> [Requirements]
Put the items starting with the line containing "Toggle the select-all checkbox in header" and going on through the line containing "tap(144, 277)" into a numbered list, with blank lines left out and the pictures omitted.

> [Task input]
• • • • • • •
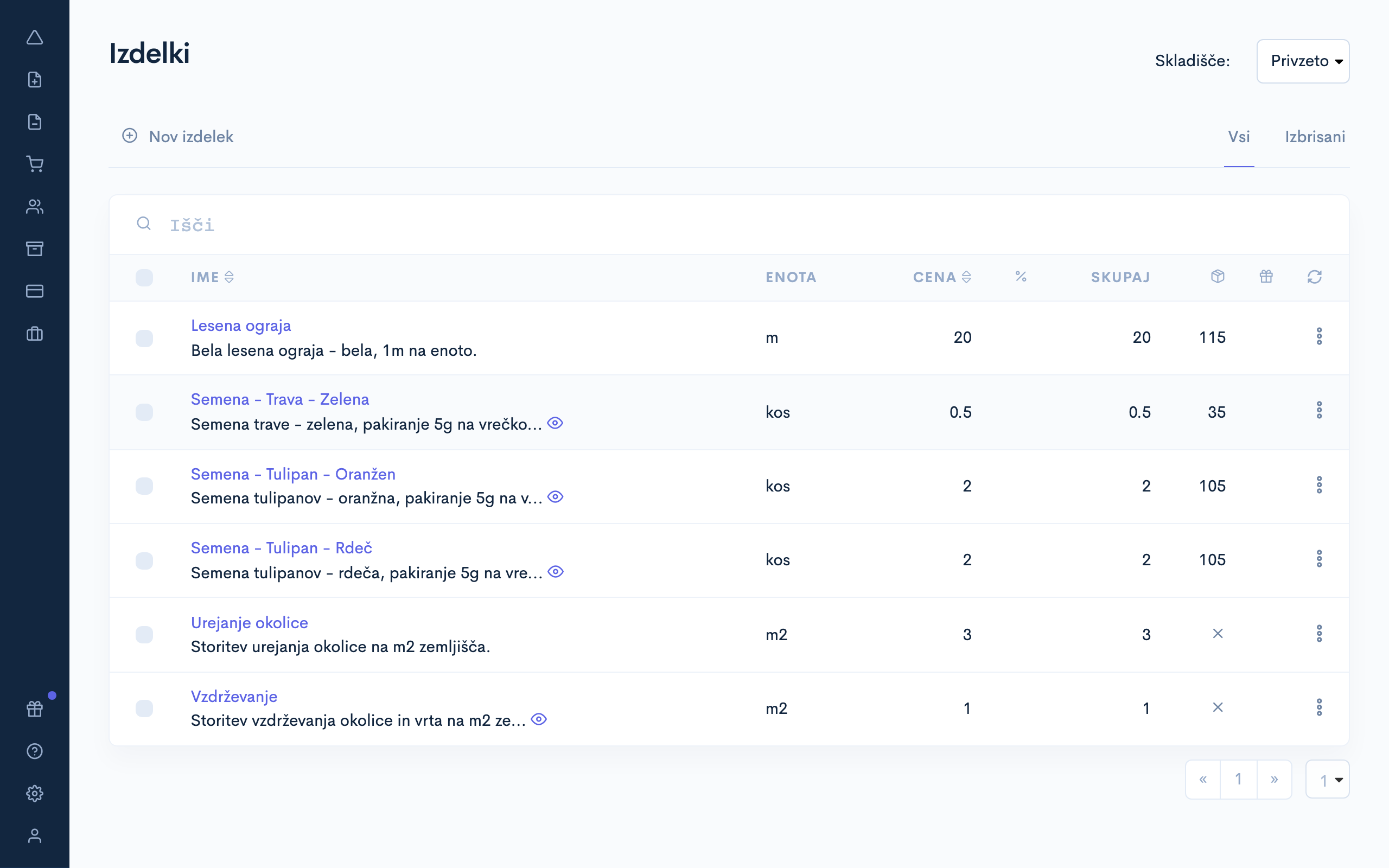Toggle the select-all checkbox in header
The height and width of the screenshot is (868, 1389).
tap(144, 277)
• • • • • • •
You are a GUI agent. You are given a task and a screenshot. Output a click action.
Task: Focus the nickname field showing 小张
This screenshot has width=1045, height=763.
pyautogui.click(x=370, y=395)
• • • • • • •
> [Output below]
1. Toggle the select-all checkbox in header
2. The height and width of the screenshot is (868, 1389).
3. tap(144, 277)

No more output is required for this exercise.